Everything from the line containing "Where should I click to: Open" through the end of the entries should be output exactly; nothing before it is wanted.

Top of Source data

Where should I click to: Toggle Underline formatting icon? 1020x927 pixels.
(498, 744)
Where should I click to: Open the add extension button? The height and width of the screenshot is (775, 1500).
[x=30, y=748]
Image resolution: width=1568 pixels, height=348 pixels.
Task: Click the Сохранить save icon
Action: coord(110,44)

Bottom of Source data

Written answer
Where should I click to: Open the add extension button? The height and width of the screenshot is (775, 1500).
[x=30, y=748]
Image resolution: width=1568 pixels, height=348 pixels.
Task: Click the Сохранить save icon
Action: coord(110,44)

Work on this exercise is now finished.